37 Years and Counting
37 years and still going - well, not strong. More like beaten to within an inch of its life and hanging by a thread, but still alive and still determined.
Shame on me for not recognizing the anniversary. After four decades we take this right for granted, which means that the women-hating anti-choicers get the turnout and the press coverage.
Thirty-seven years ago, reality and humanity won in court, and lost in politics. Wingnut and freakazoid repugs have been using abortion rights as a political wedge issue against Democrats ever since and usually winning.
Now, however, it's possible that the abortion setbacks in the piece-of-shit Senate health care DEform bill may actually turn abortion into a winning wedge issue for liberals.
Jamie at Crooks and Liars explains:
For years political insiders have said how abortion was a necessary evil for the Republicans, and overturning Roe v. Wade would actually cost them in the long run. The conventional thinking is that opposition to Roe is a vote getter for Republicans and once you take that away you end up with less turnout at the polls.
To keep the dream alive Republicans have always taken minor steps to help keep the dream of a Roe v. Wade-less America alive. Things like the partial birth abortion ban and reporting requirements, but they have stopped short of really pushing a full out ban on abortion.
Now it appears that health care is poised to become the same sort of issue for Democrats. While the current health care bill does a lot to expand coverage and reign in some costs, it stops short of something progressives have fought for for years – a federal plan designed to give care, not profits. That leaves Democrats with the core belief in health care reform as a key campaign issue in coming years, while still touting the success of the new legislation.
The Politico is reporting on an internal memo that pretty much backs up this belief:A new polling memo offers encouraging news to Democratic senators as they embark on a high-stakes effort to sell health reform to voters following this week’s historic votes.
In a strategy memo to be provided to Democratic senators on Tuesday, Mark Mellman, CEO of The Mellman Group, reports that public polls are giving a distorted picture of the level of opposition to health-care reform. That’s because in many of these polls, “opponents” include people who think the current proposals do not go far enough.
The thinking here is that Democratic senators will be able to turn the defeat of the public option into votes. The hardest thing to do in a mid-term election is get the voters to show up, and by rolling out the public option in campaign speeches and commercials, they can try and fire up the base and turn that energy into votes.
I am going purely on speculation, but it could have been the thinking of some Democratic leaders to leave the public option out and use that down the road as a tool for re-election.

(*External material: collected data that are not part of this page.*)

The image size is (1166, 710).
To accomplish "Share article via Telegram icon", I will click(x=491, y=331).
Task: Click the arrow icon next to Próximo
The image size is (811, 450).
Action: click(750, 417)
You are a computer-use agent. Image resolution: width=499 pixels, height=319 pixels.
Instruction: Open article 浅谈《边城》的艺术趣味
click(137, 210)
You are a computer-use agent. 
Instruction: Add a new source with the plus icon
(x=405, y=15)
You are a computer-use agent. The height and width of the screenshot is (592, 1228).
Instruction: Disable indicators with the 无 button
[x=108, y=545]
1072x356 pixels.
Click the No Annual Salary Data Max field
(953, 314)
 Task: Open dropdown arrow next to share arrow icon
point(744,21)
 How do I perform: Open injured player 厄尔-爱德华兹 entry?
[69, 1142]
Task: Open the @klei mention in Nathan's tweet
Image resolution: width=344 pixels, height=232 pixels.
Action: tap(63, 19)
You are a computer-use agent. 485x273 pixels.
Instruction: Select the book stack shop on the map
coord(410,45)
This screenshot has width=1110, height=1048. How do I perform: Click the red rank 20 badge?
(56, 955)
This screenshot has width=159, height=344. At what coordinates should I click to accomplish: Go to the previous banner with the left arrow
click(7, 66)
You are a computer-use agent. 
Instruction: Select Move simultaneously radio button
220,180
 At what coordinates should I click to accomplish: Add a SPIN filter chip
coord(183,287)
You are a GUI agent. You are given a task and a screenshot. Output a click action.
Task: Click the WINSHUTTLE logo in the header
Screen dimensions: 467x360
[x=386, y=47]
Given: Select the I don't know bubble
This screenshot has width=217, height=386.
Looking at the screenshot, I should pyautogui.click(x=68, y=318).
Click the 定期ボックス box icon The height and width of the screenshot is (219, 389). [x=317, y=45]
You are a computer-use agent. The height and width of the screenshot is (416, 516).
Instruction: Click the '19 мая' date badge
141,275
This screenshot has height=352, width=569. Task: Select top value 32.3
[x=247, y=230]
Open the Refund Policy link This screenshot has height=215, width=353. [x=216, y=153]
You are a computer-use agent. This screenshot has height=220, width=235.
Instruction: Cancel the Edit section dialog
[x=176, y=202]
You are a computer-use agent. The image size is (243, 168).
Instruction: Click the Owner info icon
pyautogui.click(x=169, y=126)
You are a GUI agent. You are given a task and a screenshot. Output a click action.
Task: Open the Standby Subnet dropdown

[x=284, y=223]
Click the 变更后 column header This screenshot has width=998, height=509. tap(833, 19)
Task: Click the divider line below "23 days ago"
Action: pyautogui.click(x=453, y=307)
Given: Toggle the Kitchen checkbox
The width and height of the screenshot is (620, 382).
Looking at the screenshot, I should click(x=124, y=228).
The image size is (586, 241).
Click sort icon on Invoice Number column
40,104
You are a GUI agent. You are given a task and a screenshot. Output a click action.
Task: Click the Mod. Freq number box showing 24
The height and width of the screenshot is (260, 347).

If it seems rather dirty, well it is, but it is a practice not at all uncommon to politics. Given the lack of a real push for the public option, including numerous Senators saying there was no real push, the increased “fix it later” push and President Obama’s highly dishonest statement yesterday that he “never campaigned for the public option”, my speculation is sadly becoming more of a reality.
The big question remains though – will it actually work?
The reason that a brainless nude model and repug birther took Ted Kennedy's Senate seat is because Obama voters sat home. The reason Obama voters sat home is because Democrats refused to light a fire under their asses and get them to the polls.
November 2010 is going to be about turnout. Turnout, turnout, turnout. If abortion in the health care bill turns out Democratic voters, fine. But something better, or we're completely fucked.